I’ve spoken to Whitney a couple of times over the phone, but we haven’t met face to face yet. I wanted to invite her to join us for dinner on Mother’s Day…I’m sure no one in her family is going to celebrate in her honor, but I was already committed elsewhere, so I’ve invited the three of them, Whitney, Annie’s niece, and of course, Jordan, to dinner on Monday, instead. I’ll be calling her this afternoon to confirm.
And today I went shopping for baby clothes…a joy I never imagined would be mine.
This past week has been difficult for several of my close friends. My friend, Joy, has not been well, and has been in a lot of pain. (The doctor has prescribed morphine, so you can imagine how severe.) Another friend, lost her son to a sudden heart attack a year ago last Thursday, and she has had to deal with that sad anniversary on her own. And a third has just received the news that her cancer is back. So much pain around me, and I just ache, because I can’t do anything about it. At least being there for Jordan and her mom is something I can do.

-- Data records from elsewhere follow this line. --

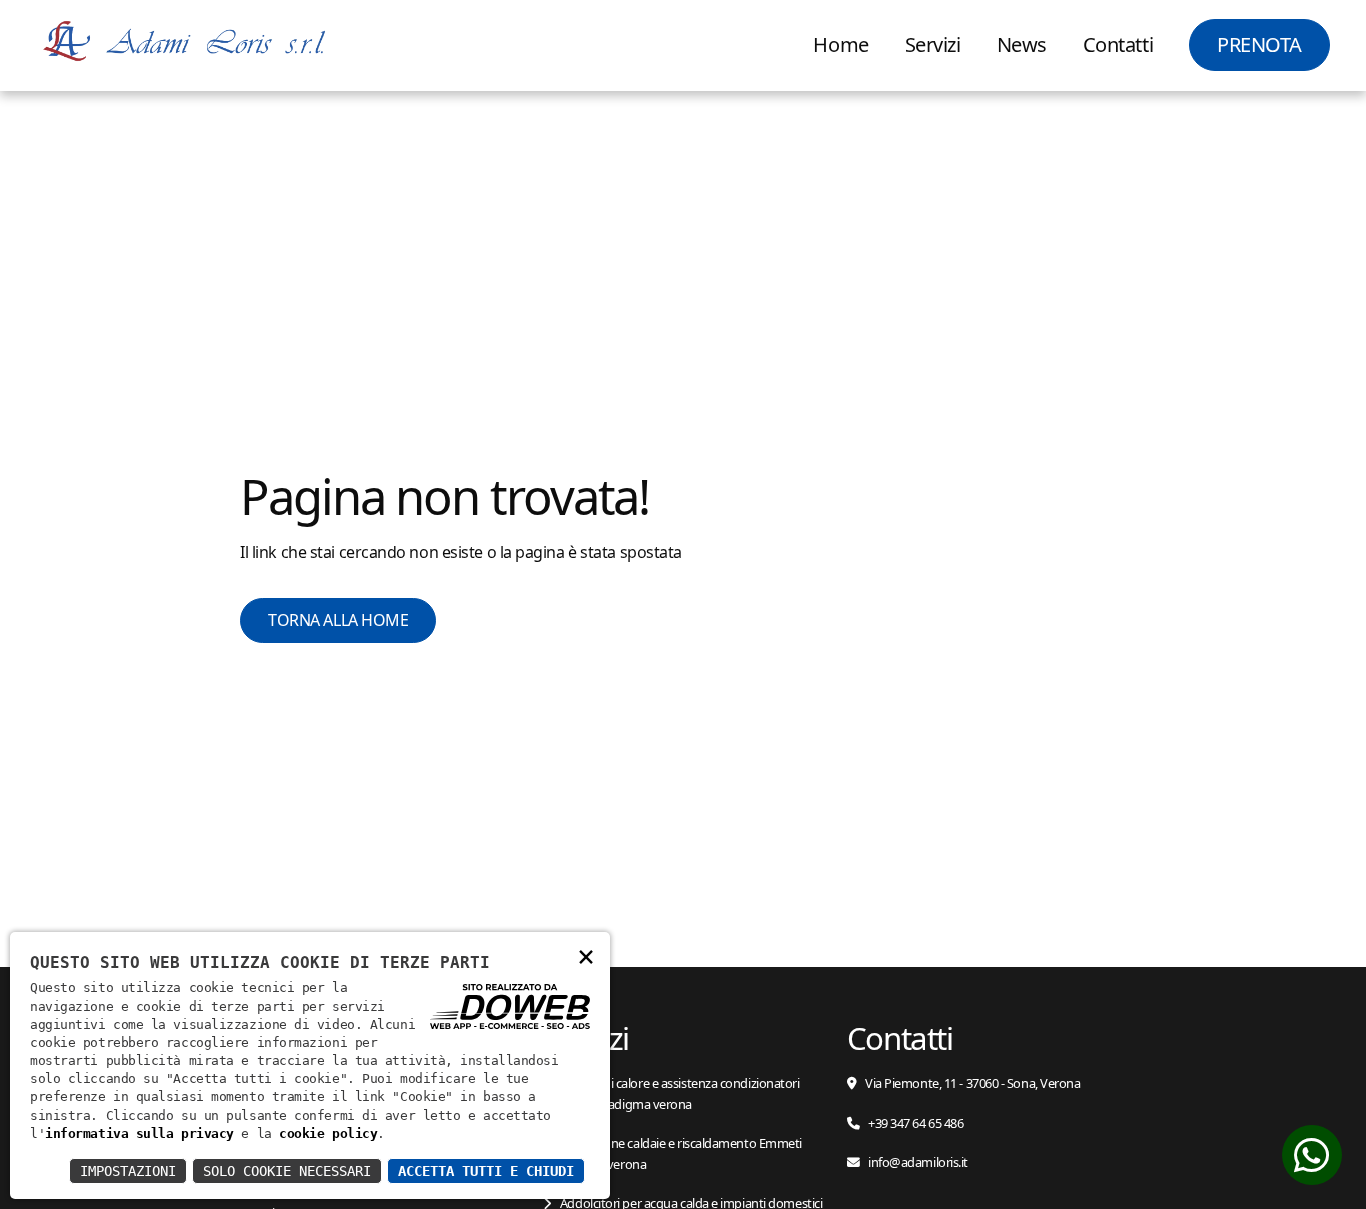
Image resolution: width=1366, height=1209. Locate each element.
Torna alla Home (338, 620)
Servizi (933, 44)
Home (840, 44)
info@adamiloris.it (917, 1162)
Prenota (1259, 44)
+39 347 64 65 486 (915, 1123)
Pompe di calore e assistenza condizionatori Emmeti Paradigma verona (671, 1093)
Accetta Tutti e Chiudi (486, 1171)
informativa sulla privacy (139, 1133)
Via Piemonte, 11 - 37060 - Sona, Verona (972, 1083)
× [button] (586, 955)
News (1022, 44)
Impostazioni (128, 1171)
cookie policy (328, 1133)
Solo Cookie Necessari (287, 1171)
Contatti (1118, 44)
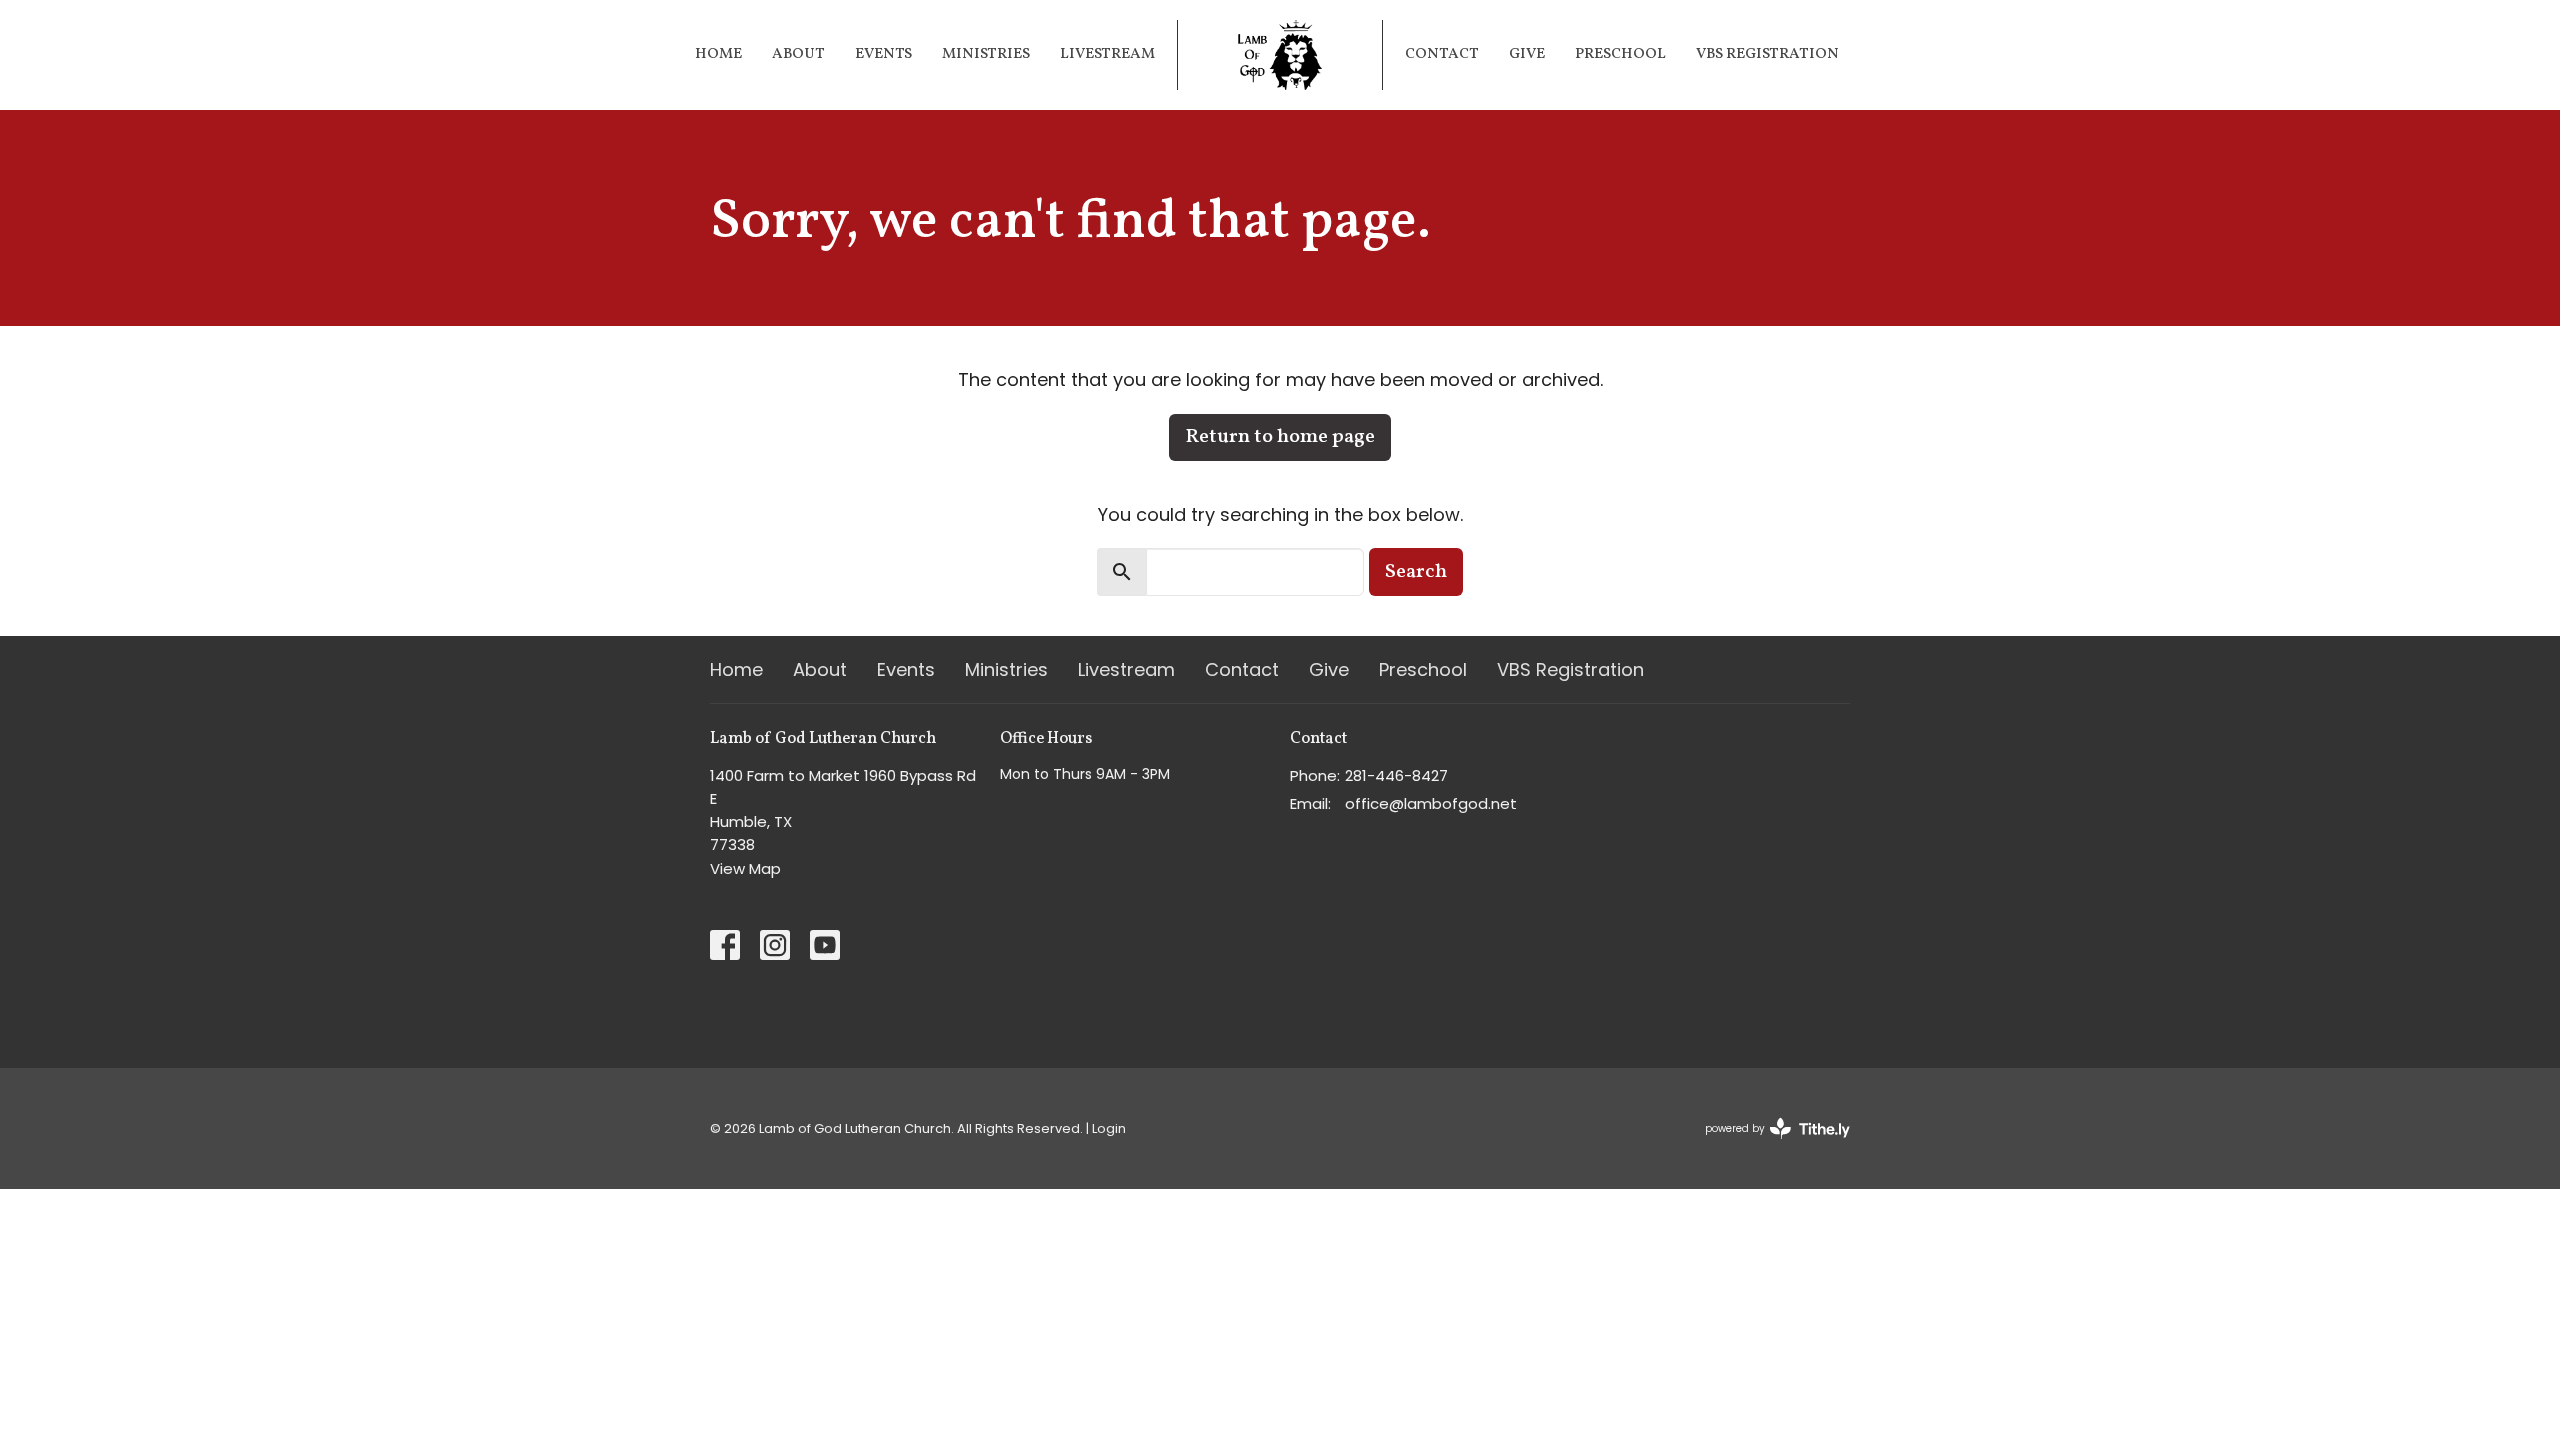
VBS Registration (1767, 54)
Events (883, 54)
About (798, 54)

One of the things I am noticing about myself, since I started living full-time is that more and more, I am giving myself permission. Permission especially, to love. I don’t know what is going on, but it feels almost as if the universe is taking care of me in return. I am being showered with gifts: kindnesses and coincidences, and love that I never thought to have, and from places I would never have imagined they could come. My counsellor once observed that, “Everyone needs someone to give their love to. In an unhappy relationship, you are denied that chance, because you know it will be unwelcome.” I hadn’t thought of that, before, but it’s true. We all need an opportunity to give, to love. Well, I am finding people to love, and I’m giving myself permission to love this child and her mother. Not that it matters, (it would be enough simply to give,) but I am learning that whenever I do this, love seems to be come back to me doubled and redoubled. I am mystified that it should be so, but grateful, all the same.
As Juliet observes, “My bounty is as boundless as the sea! The more I give, the more I have, for both are infinite!” A foolish lover, I have always thought her; but it turns out, wiser, far, than me.